Master's thesis - 30 credits
On the basis of research you have carried out, you answer a specific question in this field and work out concrete solutions that are relevant for research, industry and society, often in co-operation with national and international partners. Through the thesis you not only demonstrate your knowledge and skills, but also expand the state of research in your specific field of scientific expertise.
Core Competencies – minimum 15 credits
These modules provide you with work-oriented skills. With these core competencies you acquire knowledge in the following areas: «Management, Business and Society» as well as «Handling and Understanding Data». Each module lasts half a semester – 2/3 of the lessons are held centrally in Olten and 1/3 consists of decentralised teaching (accompanied exercises, case studies etc.) directly in Wädenswil. You choose at least five from seven modules, of which all «Handling and Understanding Data»-modules are mandatory for the ACLS specialisation.
Cluster-specific modules – minimum 9 credits
Cluster-specific modules complement the specialisation modules. The specialisation Applied Computational Life Sciences is part of the group BECS (Biomedical Engineering and Computational Science). You choose modules out of the group BECS, two of which are mandatory modules. In addition you also can choose elective modules out of all other clusters (see list by the module descriptions).
The Master's programme in Life Sciences takes 3 full-time semesters and comprises 90 credits (ECTS). This corresponds to a workload of approximately 2,700 hours. This intensive workload requires good planning and organisation.
Part-time study opens up numerous ways to achieve the objectives of the programme - adapted to your personal circumstances and needs. We recommend that students do not engage in any additional professional activities that exceed a maximum workload of 50% of a full-time position. You should consult your specialisation team individually about this matter. For administrative questions, please contact the registrar's office.

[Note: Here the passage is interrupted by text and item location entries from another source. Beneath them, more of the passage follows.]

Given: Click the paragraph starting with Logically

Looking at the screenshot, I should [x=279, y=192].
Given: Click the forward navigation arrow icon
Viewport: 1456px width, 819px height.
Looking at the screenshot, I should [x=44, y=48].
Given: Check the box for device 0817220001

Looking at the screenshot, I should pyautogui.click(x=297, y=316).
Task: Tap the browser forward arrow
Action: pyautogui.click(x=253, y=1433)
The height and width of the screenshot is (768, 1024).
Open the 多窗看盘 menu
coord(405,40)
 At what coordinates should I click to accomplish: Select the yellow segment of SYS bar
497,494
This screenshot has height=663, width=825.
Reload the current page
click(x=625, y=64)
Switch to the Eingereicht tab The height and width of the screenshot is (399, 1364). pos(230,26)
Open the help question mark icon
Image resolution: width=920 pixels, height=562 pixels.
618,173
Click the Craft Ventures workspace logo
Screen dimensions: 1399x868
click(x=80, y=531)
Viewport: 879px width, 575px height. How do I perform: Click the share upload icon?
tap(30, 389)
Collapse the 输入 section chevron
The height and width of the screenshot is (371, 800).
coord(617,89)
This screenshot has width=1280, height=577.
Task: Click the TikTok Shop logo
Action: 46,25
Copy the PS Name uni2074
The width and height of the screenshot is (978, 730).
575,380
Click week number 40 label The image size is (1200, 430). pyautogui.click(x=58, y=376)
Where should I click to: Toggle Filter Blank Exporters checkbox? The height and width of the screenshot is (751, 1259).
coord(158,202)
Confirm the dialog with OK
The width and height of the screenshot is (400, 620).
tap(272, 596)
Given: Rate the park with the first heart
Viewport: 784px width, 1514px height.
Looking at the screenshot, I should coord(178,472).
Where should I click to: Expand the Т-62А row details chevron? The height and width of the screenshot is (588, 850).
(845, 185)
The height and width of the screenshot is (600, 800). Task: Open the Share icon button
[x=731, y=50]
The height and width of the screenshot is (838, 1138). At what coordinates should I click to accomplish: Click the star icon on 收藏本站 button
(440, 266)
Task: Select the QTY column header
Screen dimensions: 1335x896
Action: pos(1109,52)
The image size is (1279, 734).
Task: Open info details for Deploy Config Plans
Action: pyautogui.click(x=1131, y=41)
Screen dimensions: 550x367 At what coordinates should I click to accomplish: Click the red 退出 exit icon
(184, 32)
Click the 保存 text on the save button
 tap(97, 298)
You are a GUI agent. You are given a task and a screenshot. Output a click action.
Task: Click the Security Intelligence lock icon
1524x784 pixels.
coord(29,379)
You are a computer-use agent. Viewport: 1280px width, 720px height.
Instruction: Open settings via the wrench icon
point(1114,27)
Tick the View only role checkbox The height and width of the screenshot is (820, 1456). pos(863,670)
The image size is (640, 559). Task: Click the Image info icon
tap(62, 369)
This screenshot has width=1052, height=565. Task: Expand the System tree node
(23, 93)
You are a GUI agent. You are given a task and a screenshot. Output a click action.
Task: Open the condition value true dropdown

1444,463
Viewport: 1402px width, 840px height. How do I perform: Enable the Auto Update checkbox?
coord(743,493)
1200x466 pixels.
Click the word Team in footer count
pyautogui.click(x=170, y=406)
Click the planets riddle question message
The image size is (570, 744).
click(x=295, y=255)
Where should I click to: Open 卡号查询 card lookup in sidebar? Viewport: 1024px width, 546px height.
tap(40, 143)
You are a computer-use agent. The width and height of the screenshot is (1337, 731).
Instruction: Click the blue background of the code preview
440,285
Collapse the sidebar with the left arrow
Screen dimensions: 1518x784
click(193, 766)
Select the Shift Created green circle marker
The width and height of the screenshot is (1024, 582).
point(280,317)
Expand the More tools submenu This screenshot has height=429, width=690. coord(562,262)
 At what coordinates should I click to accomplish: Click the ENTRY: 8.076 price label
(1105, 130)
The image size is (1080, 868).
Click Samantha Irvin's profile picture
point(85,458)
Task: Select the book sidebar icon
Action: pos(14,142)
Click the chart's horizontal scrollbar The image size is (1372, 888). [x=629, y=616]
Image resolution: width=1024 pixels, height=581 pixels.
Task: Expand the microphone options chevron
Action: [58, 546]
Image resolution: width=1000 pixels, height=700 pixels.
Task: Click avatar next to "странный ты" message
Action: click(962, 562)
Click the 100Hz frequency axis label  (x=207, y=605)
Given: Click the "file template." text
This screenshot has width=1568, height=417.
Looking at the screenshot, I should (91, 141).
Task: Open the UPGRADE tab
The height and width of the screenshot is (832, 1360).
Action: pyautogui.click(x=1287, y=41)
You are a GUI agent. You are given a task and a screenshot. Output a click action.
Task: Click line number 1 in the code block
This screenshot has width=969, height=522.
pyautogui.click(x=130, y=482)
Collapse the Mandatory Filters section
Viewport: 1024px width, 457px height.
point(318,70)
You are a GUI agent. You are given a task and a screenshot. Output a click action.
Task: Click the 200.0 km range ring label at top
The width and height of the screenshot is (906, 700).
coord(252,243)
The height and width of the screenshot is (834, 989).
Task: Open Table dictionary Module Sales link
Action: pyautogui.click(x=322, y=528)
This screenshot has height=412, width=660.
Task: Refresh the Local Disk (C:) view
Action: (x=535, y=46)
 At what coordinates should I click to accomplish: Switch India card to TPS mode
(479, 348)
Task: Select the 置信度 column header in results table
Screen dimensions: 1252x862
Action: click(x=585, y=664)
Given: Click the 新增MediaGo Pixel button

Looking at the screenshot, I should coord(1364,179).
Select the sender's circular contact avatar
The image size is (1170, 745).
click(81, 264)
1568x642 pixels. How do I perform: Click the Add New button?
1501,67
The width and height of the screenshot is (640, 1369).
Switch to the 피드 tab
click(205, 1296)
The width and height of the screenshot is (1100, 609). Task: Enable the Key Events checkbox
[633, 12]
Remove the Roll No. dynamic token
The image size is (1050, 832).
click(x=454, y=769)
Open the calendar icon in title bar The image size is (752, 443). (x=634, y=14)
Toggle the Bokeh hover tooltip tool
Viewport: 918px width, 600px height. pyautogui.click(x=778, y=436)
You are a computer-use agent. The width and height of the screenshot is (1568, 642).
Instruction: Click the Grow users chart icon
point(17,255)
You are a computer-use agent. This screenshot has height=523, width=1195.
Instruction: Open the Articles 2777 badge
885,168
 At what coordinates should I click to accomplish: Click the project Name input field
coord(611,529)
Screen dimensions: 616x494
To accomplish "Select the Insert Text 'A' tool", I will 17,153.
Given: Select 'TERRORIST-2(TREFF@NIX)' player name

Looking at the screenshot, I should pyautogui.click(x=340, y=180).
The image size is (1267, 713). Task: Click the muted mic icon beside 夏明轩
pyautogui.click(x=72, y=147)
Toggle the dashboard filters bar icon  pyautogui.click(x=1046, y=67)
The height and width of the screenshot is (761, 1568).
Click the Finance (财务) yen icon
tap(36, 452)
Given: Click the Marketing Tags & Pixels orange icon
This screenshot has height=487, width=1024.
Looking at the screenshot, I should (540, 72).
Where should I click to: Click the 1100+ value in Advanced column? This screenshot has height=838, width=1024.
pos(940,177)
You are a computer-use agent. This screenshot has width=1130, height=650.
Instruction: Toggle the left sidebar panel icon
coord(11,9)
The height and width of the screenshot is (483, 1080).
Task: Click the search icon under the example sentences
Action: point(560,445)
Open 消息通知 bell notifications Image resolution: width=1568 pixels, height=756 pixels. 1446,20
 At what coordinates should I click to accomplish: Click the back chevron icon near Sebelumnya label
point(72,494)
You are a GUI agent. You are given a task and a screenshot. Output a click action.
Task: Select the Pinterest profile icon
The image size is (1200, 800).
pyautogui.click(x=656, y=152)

How you structure your part-time studies should be discussed and determined before commencement thereof when creating your Individual Study Agreement (ISA).
Researching for Practice
During your studies, you will expand your personal skills profile, in terms of your technical and methodological expertise as well as your self-competence. The focus on the Master's thesis encourages creative approaches to problem solving, re-examination of perspectives and a combination of entrepreneurial and scientific thinking.
Work in the research group will help you develop teamwork skills, initiative, critical thinking and leadership skills. We promote independent, research-based learning in small classes with interactive lessons.